CHALLENGES>
1 > Name every television series that the Jen Statsky profile gives in its opening sentence as her known work.
2 > According to the Jen Statsky profile, what led her to apply for a writing position at Late Night with Jimmy Fallon in 2011? Answer in one to three sentences.

EXTRACT TO READ>
- - - -

Jen Statsky (born November 19, 1985) is an American television writer and comedian known for her work on Hacks, The Good Place, Parks and Recreation, and Broad City. She won the Primetime Emmy Award for Outstanding Writing for a Comedy Series for Hacks with co-creators Lucia Aniello and Paul W. Downs in 2021.

Personal life
Jen Statsky was born November 19, 1985 in Milton, Massachusetts where she grew up before moving to New York City to study at New York University. She attended Tisch School of the Arts where she studied Film and Television. She is a Los Angeles Clippers fan. She is married to Travis "Tug" Helwig, the Emmy-winning writer formerly at Crooked Media.

Career

Early beginnings
In school, Statsky developed an interest in writing. When she graduated from NYU in 2008, she was working in a coffee shop as well as performing stand-up comedy. Statsky continued her writing career as an intern for Saturday Night Live, Late Night with Conan O'Brien and The Onion. She joined Twitter in 2009 and used it to write jokes, ultimately gaining a following over time. In 2011, while Statsky continued keeping her Twitter account active, A. D. Miles, the head writer of NBC's Late Night with Jimmy Fallon, messaged her, suggesting Statsky apply to a writing position that was available. She applied for the position and in March 2011 her manager confirmed Statsky was hired as a writer. Before using Twitter, Jen Statsky had applied to Late Night with Jimmy Fallon and did not get the job.

- - - -

MATERIAL PROVIDED>
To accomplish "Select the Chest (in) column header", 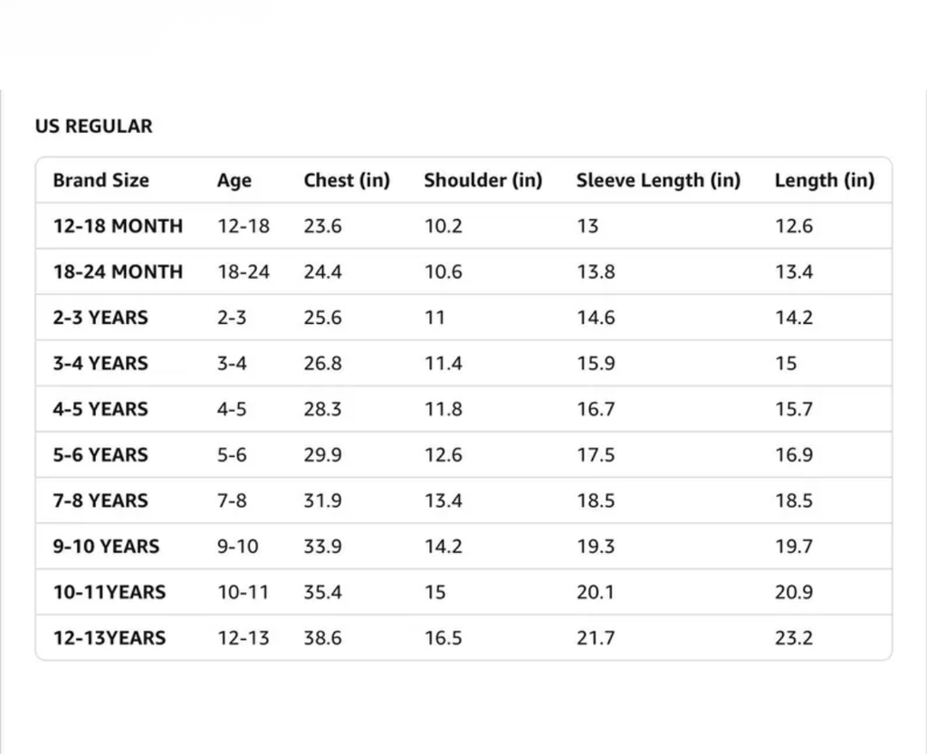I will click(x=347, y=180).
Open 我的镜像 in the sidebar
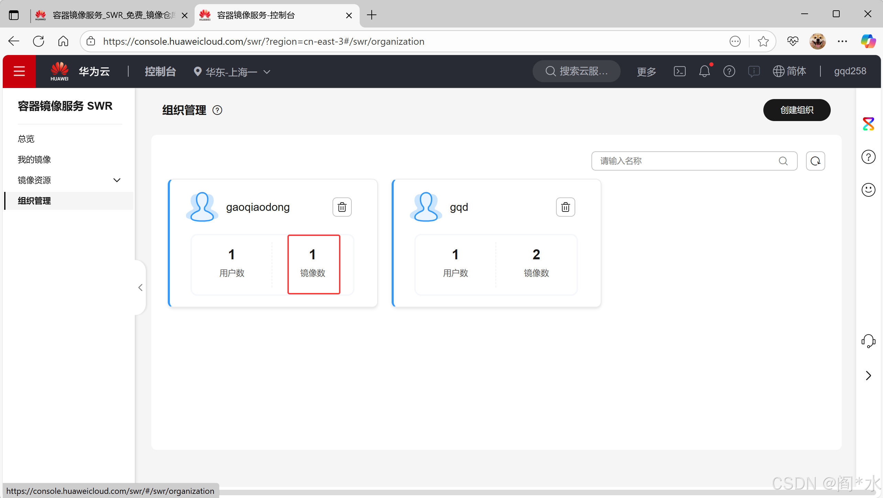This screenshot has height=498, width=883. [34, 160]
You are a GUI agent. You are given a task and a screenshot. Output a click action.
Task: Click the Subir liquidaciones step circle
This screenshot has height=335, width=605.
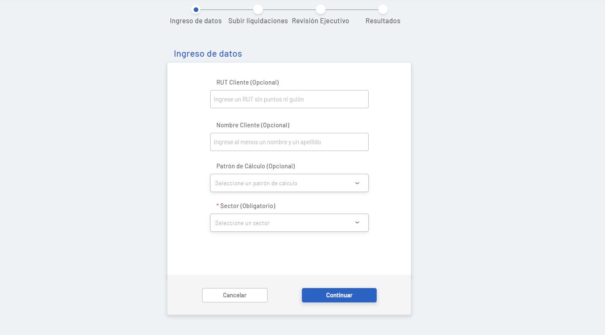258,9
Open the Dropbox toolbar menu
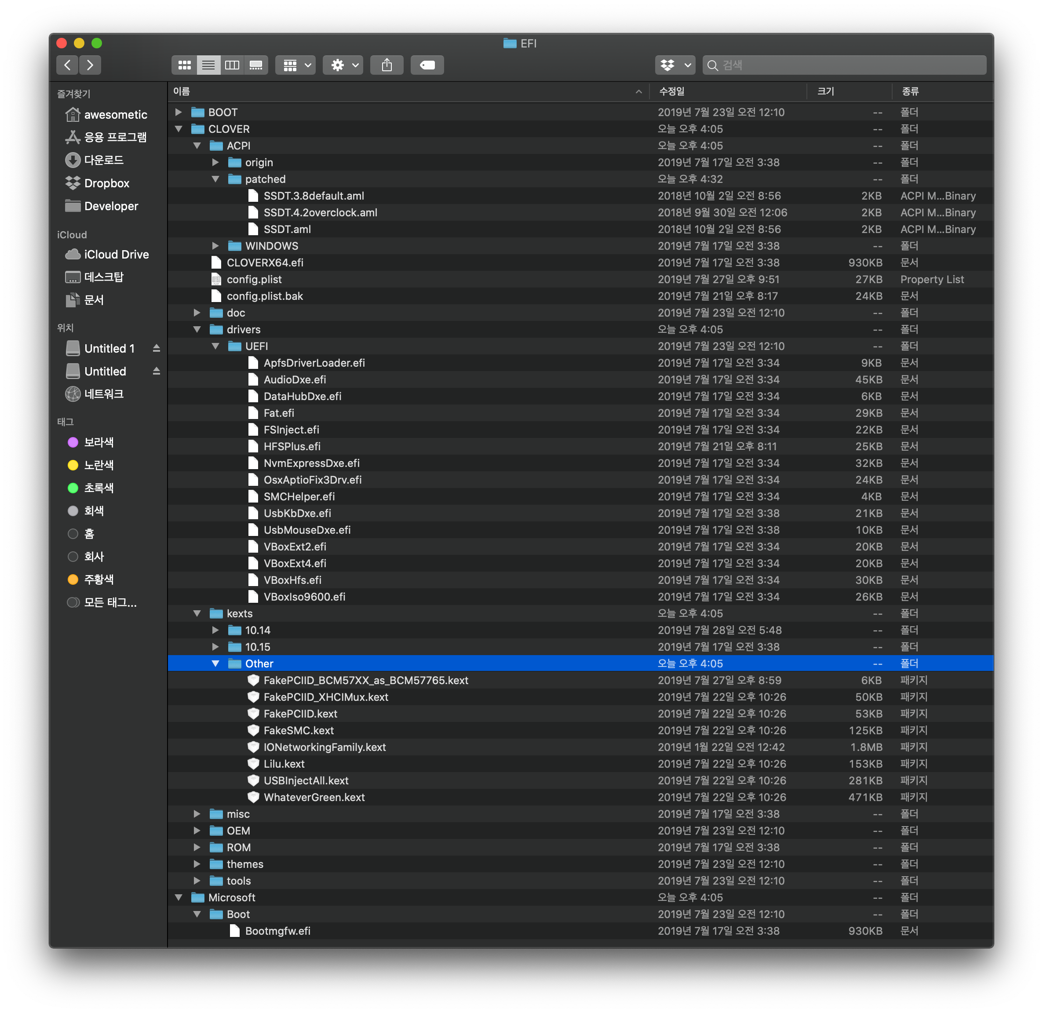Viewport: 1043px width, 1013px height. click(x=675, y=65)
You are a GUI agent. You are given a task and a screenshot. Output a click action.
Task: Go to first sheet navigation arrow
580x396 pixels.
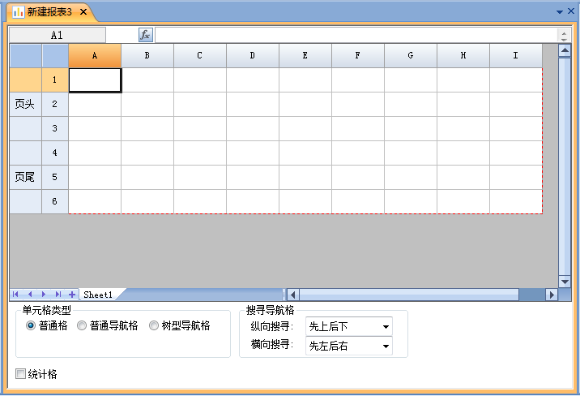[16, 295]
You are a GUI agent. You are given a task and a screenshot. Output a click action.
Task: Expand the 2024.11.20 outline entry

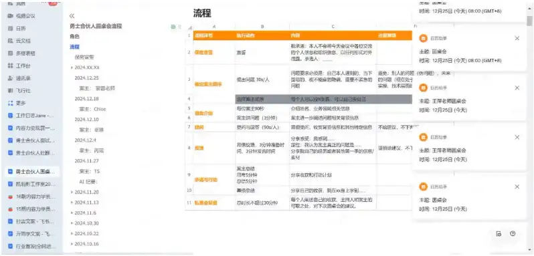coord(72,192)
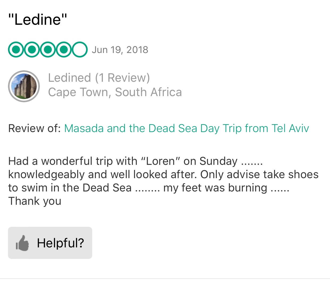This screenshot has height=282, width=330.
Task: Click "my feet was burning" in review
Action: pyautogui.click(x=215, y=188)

- - - -

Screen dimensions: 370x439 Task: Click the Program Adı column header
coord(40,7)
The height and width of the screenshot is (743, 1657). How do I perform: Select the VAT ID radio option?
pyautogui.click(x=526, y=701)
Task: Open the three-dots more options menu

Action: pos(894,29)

- - - -

TASK-BY-TASK SOLUTIONS>
1 > Hacks, The Good Place, Parks and Recreation, and Broad City.

2 > A. D. Miles, the show's head writer, messaged her and suggested that she apply for a writing position that was open. She applied, and in March 2011 her manager confirmed that she had been hired.